The term “reasonable accommodation” has a specific meaning in employment law. It arises in the context of disability discrimination, pregnancy discrimination, and religious discrimination. Here I will discuss its meaning in the context of disability discrimination by an employer against an employee or job applicant.
The Americans with Disabilities Act, 42 U.S.C. 12101 et seq. provides, inter alia, that prohibited discrimination under the statute
includes … not making reasonable accommodations to the known physical or mental limitations of an otherwise qualified individual with a disability who is an applicant or employee, unless such covered entity can demonstrate that the accommodation would impose an undue hardship on the operation of the business of such covered entity[.][1]42 USCA § 12112(b)(5)(A). (Emphasis added.)

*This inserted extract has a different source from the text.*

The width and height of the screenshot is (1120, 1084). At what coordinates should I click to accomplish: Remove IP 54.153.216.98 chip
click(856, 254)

The statute provides[2]42 USCA § 12111(9). that the term “reasonable accommodations” includes:
- making existing facilities used by employees readily accessible to and usable by individuals with disabilities,
- job restructuring,
- part-time or modified work schedules,
- reassignment to a vacant position,
- acquisition or modification of equipment or devices,
- appropriate adjustment or modifications of examinations,
- training materials or policies,
- the provision of qualified readers or interpreters, and
- other similar accommodations for individuals with disabilities.
“A reasonable accommodation can never involve the elimination of an essential function of a job.”[3]Roa v. Staples, 2017 WL 3425779 (SDNY Aug. 9, 2017).

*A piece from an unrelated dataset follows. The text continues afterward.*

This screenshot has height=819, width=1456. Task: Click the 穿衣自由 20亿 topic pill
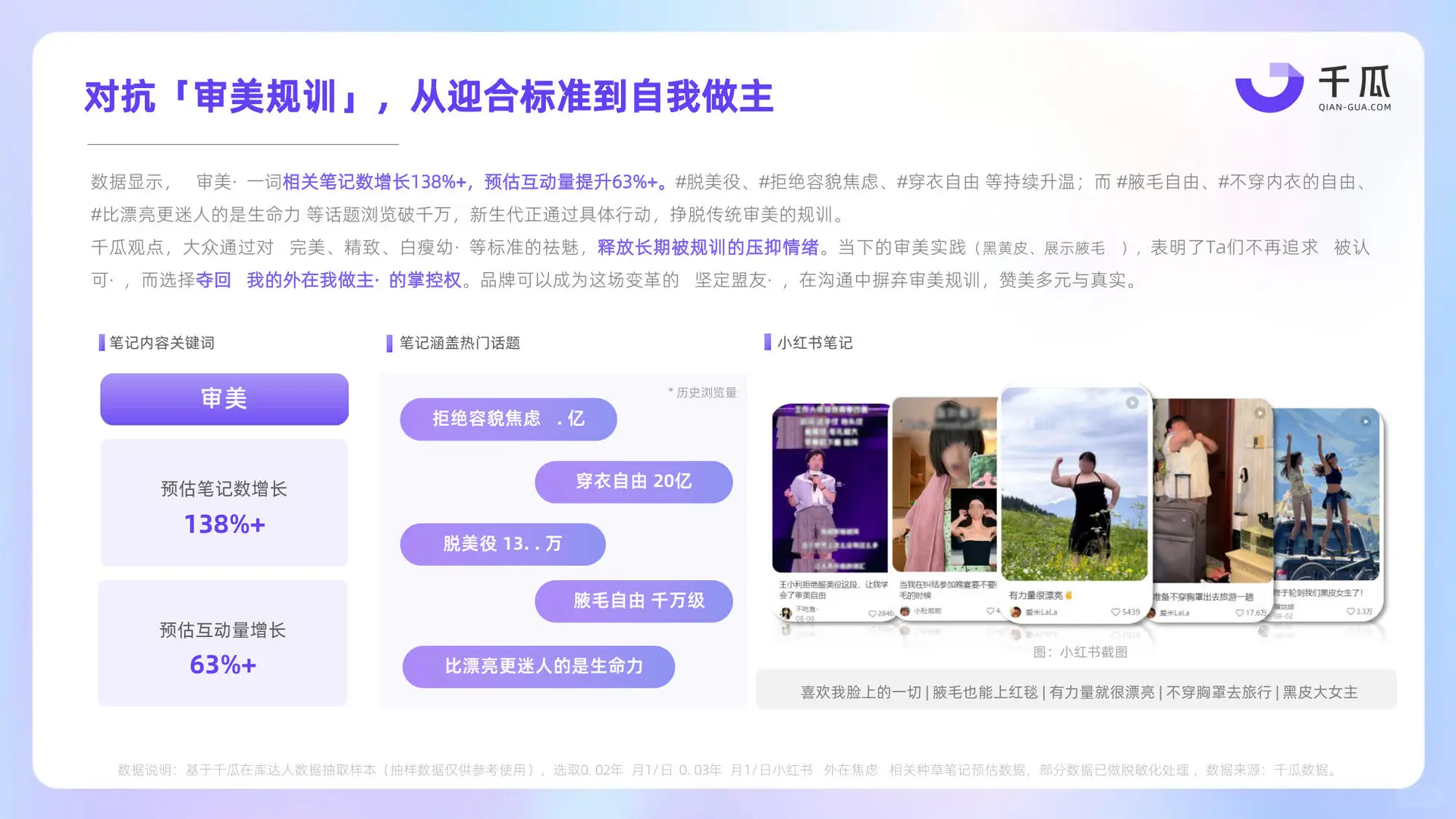(x=634, y=482)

The New York State Human Rights Law (NYSHRL) and the New York City Human Rights Law (NYCHRL) likewise require employers to provide reasonable accommodations for disabilities under certain circumstances.

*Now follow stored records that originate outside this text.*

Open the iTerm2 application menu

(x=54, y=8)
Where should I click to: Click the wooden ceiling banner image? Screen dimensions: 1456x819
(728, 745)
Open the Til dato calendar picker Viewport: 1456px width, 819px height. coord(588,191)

For example, it has been held that “a temporary leave of absence, even an extended leave, can be a reasonable accommodation” and that “there is no accommodation (whether it be indefinite leave time or any other need created by a disability) that is categorically excluded from the universe of reasonable accommodation.” Scott v. ProClaim America, Inc., 2017 WL 1208437 (EDNY March 31, 2017) (addressing the NYSHRL).